## Quoted text
*-*-*

Annual global spending on alternative data, estimated at US$7 billion in 2020, provides insights to all kinds of industry sectors. How can financial analysts participate in this burgeoning field?

On March 3, 2021, the Professional Development Committee at CFA Society Toronto held a second panel discussion on alternative data. Alexandra Zvarich, representing the committee, asked the panellists about the role of alternative data especially in finance, where investors are constantly searching for new sources of alpha.

“Alternative data is not new to finance,” said Abraham Thomas, Chief Data Officer and co-founder of alternative data firm Quandl. The firm provides financial, economic, and alternative datasets for investment professionals and was acquired by NASDAQ in 2018. “Equity analysts have always looked beyond the standard data,” he said, citing as example the tendency of savvy analysts to go out and look at markets in earlier decades. “The data explosion is what makes alternative data so unusual.”

“Every company is a data company.” He said that, in the course of normal business operation, a data trail is left by cellphones and satellites, not to mention browser histories as customers click on company web pages. “The early adopters were quant hedge funds, who would look for unused and obscure datasets. But now, start-ups are making data their core business.” He gave some examples of sub-specialties within the field.

*-*-*

## Entries shown
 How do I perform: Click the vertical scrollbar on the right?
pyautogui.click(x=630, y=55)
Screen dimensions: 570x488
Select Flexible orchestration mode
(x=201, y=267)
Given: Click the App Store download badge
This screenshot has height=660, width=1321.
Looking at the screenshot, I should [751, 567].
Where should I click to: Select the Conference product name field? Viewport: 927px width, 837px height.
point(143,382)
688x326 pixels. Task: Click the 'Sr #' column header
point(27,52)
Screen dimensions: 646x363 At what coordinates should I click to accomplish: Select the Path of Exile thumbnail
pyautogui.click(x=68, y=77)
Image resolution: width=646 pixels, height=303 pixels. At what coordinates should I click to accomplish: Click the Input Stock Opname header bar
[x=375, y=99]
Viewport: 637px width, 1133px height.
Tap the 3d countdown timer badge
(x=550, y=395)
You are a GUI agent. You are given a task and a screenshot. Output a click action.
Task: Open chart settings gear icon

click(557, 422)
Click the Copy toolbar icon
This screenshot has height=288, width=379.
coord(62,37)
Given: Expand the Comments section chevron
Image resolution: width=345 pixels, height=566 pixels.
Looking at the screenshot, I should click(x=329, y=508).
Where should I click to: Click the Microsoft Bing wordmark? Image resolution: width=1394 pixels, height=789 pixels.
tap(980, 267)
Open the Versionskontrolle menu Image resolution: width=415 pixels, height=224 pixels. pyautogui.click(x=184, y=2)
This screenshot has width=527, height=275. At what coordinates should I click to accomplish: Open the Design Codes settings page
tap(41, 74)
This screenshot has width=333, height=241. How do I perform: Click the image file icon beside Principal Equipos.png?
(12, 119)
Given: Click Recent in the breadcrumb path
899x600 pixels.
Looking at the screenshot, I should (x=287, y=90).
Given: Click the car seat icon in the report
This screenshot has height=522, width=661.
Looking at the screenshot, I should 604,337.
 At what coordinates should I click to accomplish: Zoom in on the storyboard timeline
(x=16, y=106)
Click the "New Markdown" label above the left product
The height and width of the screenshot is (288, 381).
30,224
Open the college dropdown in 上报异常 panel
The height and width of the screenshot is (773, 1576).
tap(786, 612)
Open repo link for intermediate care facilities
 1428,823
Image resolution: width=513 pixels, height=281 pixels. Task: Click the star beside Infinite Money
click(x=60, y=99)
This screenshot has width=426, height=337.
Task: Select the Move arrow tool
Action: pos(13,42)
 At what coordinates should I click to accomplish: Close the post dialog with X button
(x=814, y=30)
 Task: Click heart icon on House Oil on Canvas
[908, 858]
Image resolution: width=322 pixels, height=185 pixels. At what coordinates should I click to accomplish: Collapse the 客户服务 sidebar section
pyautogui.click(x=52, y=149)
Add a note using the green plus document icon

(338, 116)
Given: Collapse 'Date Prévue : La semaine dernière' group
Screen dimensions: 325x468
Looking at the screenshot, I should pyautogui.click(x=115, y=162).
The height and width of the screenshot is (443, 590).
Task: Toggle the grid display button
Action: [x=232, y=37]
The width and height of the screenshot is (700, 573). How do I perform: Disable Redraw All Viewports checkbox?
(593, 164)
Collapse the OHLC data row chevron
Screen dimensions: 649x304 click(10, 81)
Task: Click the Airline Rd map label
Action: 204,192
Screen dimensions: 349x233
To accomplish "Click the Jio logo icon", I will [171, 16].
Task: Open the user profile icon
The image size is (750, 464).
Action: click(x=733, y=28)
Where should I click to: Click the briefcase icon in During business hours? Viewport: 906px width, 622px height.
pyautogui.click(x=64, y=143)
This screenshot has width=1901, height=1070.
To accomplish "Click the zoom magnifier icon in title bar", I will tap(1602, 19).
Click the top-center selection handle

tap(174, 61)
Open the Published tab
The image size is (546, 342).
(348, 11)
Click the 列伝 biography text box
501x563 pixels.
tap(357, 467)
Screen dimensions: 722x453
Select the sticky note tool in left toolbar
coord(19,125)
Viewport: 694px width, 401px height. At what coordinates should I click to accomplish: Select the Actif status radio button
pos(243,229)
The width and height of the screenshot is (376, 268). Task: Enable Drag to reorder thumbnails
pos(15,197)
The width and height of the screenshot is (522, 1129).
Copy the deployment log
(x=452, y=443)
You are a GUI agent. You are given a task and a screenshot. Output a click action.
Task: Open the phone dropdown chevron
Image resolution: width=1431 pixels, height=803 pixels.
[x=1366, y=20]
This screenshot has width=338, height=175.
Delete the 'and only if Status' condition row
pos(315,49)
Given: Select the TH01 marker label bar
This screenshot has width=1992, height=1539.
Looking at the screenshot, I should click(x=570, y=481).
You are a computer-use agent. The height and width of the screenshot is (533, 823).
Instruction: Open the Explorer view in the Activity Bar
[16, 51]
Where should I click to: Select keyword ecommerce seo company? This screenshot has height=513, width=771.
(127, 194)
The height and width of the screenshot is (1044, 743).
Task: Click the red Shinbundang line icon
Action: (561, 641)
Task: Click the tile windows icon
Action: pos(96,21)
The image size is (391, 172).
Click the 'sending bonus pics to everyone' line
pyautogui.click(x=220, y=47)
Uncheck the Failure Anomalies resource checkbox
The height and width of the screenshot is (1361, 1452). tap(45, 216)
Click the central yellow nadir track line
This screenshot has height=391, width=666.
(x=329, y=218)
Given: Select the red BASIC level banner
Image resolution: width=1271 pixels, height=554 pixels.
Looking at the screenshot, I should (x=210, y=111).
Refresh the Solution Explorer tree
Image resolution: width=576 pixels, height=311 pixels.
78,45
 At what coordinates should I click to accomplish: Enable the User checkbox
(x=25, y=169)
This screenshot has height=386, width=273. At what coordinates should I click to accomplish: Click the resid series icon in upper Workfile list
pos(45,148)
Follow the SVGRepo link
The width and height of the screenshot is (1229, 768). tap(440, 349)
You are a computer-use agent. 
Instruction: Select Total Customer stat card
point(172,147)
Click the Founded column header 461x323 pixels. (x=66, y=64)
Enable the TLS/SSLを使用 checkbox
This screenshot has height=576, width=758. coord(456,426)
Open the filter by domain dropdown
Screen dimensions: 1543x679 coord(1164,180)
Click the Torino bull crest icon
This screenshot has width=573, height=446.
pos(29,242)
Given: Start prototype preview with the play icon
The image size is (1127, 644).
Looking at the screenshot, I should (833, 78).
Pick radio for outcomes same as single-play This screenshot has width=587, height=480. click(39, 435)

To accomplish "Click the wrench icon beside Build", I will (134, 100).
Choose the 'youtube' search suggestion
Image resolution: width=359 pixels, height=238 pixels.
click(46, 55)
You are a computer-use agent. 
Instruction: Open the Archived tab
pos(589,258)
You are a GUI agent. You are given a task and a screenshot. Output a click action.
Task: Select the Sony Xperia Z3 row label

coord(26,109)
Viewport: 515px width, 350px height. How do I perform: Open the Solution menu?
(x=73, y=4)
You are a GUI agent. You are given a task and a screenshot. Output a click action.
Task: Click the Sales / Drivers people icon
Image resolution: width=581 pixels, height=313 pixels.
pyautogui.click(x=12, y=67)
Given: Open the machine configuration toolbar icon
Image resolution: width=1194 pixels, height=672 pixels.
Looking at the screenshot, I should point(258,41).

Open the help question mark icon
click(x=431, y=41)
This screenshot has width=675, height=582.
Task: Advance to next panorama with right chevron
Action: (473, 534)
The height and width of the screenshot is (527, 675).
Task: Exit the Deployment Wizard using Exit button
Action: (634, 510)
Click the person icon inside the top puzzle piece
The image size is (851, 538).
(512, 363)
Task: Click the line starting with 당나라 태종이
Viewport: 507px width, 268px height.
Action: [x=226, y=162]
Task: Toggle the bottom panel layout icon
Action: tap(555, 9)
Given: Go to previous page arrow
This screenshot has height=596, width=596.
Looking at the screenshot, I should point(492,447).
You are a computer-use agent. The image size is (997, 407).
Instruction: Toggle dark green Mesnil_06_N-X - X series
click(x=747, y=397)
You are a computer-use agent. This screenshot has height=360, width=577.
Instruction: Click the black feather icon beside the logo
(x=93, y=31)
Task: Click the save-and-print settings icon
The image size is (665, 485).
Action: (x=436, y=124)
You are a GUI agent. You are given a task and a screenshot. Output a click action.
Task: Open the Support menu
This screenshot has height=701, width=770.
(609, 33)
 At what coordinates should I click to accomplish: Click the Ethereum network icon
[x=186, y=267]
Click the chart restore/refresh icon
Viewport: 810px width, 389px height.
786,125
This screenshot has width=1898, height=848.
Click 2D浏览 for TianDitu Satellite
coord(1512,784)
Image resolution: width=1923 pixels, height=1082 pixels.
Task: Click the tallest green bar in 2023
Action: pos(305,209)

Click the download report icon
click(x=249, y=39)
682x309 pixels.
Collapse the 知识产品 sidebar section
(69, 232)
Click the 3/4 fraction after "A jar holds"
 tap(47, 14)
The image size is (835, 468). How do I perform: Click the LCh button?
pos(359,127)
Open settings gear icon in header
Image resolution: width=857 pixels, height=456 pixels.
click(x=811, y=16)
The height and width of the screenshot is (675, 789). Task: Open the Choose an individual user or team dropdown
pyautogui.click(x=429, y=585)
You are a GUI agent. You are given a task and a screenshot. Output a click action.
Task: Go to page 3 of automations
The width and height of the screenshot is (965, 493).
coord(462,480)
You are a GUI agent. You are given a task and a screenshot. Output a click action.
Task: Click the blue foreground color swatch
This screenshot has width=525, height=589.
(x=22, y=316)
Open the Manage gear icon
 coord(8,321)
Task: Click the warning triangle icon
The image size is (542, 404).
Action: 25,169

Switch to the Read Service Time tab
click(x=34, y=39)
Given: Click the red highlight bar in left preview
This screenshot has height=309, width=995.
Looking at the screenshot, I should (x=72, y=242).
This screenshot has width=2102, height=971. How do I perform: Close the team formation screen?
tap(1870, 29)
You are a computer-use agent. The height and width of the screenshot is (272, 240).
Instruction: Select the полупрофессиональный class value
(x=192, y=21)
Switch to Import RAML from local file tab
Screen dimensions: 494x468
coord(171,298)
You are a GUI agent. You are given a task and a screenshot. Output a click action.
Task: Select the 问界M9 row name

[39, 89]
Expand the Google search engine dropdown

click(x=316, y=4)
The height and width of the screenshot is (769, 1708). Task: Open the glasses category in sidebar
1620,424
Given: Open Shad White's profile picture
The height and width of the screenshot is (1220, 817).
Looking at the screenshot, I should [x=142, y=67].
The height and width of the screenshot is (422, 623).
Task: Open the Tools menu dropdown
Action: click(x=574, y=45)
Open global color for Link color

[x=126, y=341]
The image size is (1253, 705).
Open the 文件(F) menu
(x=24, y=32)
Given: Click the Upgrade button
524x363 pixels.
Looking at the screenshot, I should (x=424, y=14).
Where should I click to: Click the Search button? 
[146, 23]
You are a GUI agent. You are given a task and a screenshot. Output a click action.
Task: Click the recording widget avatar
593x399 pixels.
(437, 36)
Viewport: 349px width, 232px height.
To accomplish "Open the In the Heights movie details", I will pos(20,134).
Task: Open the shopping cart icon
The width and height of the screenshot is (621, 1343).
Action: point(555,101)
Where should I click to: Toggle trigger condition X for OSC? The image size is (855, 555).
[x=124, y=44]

*-*-*

## Brief 1
According to the article on alternative data, who were its early adopters?
## Brief 2
Resume the article on alternative data from its last sentence.
The items above aren't needed for what follows.

## Written reply 1
Quant hedge funds were the early adopters.

## Written reply 2
Challenges for a Maturing Industry

The use of alternative data in finance has progressed rapidly so “there is no more low-hanging fruit,” Thomas said. “Now there’s too much data, not enough quality. It’s an inedible feast.” He said that his company Quandl compiled the characteristics of a “perfect” data analyst—domain expertise, quantitative expertise, programming in AWS, skill with data engineering and algorithms, and business perspective—and concluded “such a person does not exist!”

alt-dat-fin-ford-assembly-line

“Good-bye generalists, hello specialists,” he said. “We aim to do for alternative data what Henry Ford did for the car.” The Ford company pioneered the concept of decomposing the workflow and figuring out the specialists for each stage.

Thomas described “the data factory” as consisting of four main stages: Acquire – Transform – Apply – Deploy.

alt-dat-fin-4 stages

Then he described each of these stages in depth. “In the early days we had a small team doing everything, so it was very hard to find the right person.” Over time, however, “early-stage generalists were augmented or replaced by specialists.”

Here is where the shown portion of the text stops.